Hoe anders had dat kunnen zijn als er eerst oogcontact was gemaakt. Zie je mij? Ja, ik zie jou. Oké. Je bent op het verkeerde stoeltje gaan zitten, dit is mijn plek. Daar is jouw plek.
Zie je mij? Ja, ik zie jou. Deze ketting is nieuw, mooi hè. Ja. Wil je er afblijven alsjeblieft? Ja.
Resultaat is hetzelfde;  andere plek, niet aan de ketting komen... Echter het jongetje en het meisje zijn nog dezelfde kinderen als daarvoor.

Dat de 'stop hou op' regel nietszeggend kan zijn, heb ik ook in mijn praktijk meegemaakt.
Een jongen van 10 jaar was op school belaagd door drie andere jongens. Hij had geschreeuwd, gehuild, 'nee' gezegd... steeds weer.
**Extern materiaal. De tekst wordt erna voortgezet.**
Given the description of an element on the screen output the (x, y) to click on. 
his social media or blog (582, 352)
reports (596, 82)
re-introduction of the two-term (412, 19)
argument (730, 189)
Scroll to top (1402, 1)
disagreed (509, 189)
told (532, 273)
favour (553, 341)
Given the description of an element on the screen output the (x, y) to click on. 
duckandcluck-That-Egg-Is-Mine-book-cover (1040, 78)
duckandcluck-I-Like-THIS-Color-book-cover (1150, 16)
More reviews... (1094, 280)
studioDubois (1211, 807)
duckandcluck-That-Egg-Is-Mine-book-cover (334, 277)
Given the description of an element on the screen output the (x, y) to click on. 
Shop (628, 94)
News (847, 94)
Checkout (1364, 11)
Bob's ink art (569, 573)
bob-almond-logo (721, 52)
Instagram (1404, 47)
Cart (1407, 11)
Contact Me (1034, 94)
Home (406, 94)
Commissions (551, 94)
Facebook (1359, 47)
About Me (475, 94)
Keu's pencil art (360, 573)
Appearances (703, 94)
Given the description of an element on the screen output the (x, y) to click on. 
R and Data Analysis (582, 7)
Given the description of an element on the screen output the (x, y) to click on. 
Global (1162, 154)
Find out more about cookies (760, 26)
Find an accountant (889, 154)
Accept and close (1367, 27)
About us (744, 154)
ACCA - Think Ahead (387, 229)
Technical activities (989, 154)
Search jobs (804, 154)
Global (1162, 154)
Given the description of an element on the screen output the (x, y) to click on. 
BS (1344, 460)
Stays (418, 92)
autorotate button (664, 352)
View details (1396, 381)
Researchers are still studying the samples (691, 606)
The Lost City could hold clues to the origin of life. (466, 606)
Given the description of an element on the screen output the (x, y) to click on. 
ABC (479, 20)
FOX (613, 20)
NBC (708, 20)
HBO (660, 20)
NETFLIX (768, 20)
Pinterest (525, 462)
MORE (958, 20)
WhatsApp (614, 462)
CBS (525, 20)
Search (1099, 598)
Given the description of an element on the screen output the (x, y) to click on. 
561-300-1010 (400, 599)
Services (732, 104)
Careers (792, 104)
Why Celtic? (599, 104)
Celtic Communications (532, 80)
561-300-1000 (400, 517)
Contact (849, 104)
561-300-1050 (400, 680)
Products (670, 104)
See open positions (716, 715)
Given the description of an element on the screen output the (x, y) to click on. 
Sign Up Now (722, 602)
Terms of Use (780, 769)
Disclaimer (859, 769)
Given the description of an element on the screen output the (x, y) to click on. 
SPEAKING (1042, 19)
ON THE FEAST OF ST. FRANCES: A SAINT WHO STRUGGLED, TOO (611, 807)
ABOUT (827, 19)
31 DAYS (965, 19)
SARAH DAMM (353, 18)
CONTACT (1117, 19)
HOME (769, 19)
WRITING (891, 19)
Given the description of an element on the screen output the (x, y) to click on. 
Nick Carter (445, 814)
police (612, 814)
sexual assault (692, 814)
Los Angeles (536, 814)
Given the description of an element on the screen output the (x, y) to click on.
Hij was echter 1 mantra vergeten, hij had geen 'stop hou op' gezegd.
De jongens die hem belaagden, waren geconditioneerd, getraind, op deze woorden. Ze hadden het niet gehoord en hij had het ook niet gezegd. "Als hij dat gezegd zou hebben, dan waren we zeker gestopt", zeiden ze later tegen de leerkracht.
Hoe anders was het geweest als deze jongens, zijn klasgenoten nota bene, hadden gekeken naar het gezicht van deze jongen, naar de emotie... waren ze dan doorgegaan? Wat als ze zijn 'nee' hadden gehoord en de wanhoop in zijn stem. Was het dan anders geweest?
Had het een verschil gemaakt?

Voor deze jongen wel. Nu was hij de jongen die belaagd was èn ook de jongen die niet duidelijk was geweest. Hij had gewoon 'stop hou op' moeten zeggen... 
'Hoe stom kun je zijn?' En hoe stom kun je je voelen? 
'Dat je zelfs dat niet hebt gedaan, terwijl je dat al vanaf de kleuters hebt meegekregen.' 
Afgewezen voelt hij zich, niet gezien... en zeker niet gehoord.

Eindeloos kunnen we doorgaan met het aanleren van cognitieve gedragsaspecten. De ene mantra nog mooier dan de ander: 'samen spelen, samen delen', 'stop hou op ik wil het niet' en: 'Als je niets aardigs kunt zeggen, zeg dan niets'. 
Laten we weer naar het kind gaan kijken, nieuwsgierig worden naar zijn gedachten, gevoelens en zijn handelen. Laten we het kind weer zien zoals hij is, met zijn eigen manier van communiceren, zodat we hier van kunnen leren.
Want: 'van communiceren kun je leren'. Klinkt al een stuk beter.